» RECORDS TO USE
------------------------------------------------

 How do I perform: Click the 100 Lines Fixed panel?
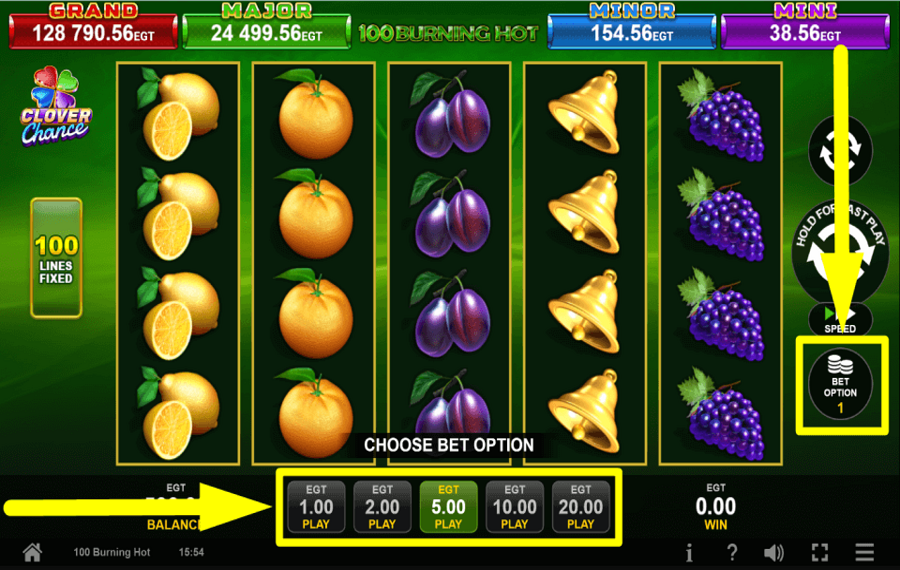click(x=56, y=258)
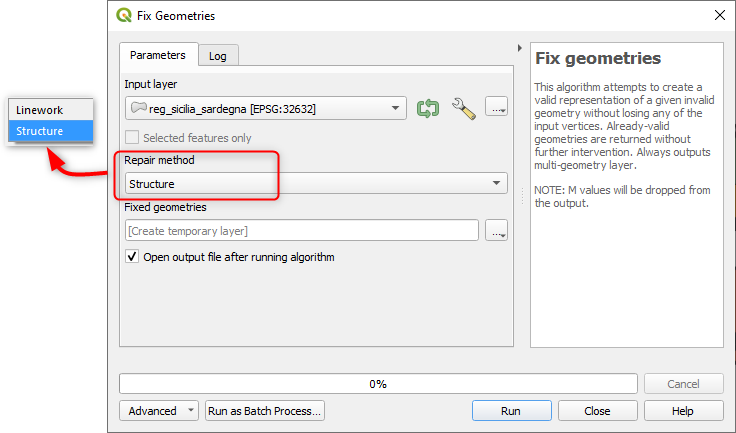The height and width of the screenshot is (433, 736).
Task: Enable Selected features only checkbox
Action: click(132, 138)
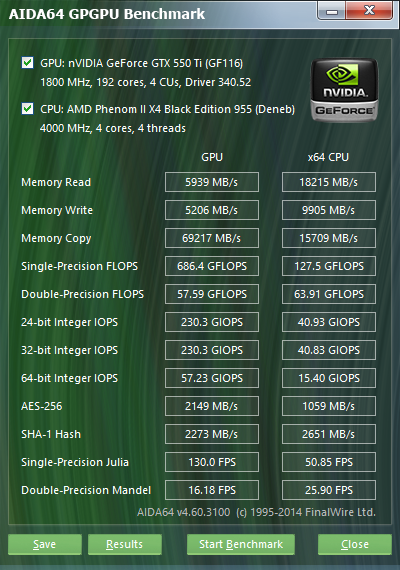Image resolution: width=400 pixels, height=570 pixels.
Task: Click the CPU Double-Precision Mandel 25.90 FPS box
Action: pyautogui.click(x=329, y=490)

------------------------------------------------

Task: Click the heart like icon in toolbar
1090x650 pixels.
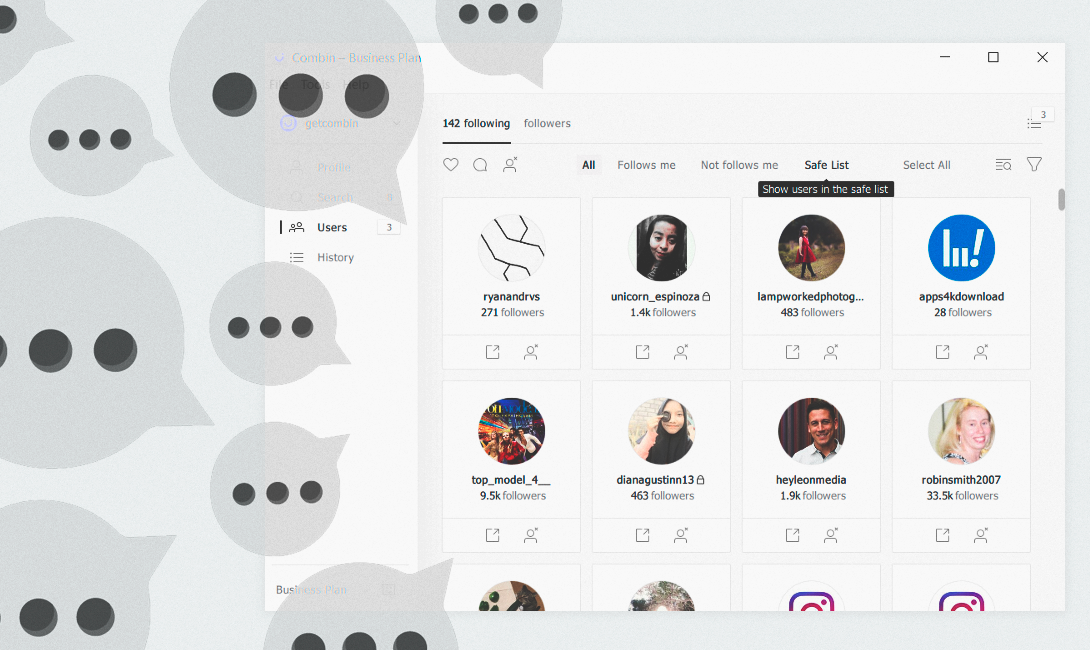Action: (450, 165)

------------------------------------------------

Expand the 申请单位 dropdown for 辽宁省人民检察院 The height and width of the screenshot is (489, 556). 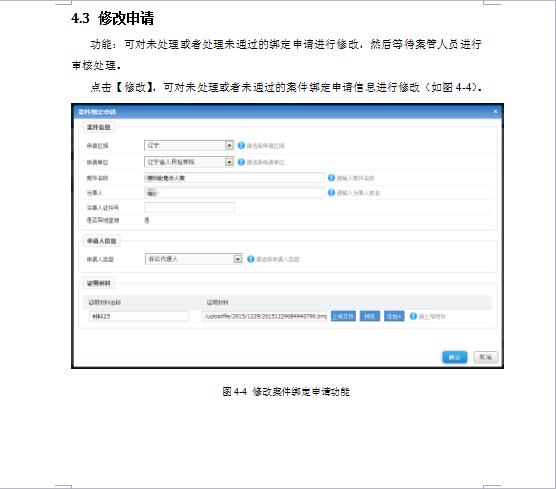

------------------------------------------------

» DIRECTIONS FOR THIS TASK
Retype the records from the line containing "Task: Click the heart like icon in toolbar" up to and including the line containing "Action: (450, 165)", and leave the pictures out of your answer.

» FINAL RESULT
Task: Click the heart like icon in toolbar
1090x650 pixels.
Action: (450, 165)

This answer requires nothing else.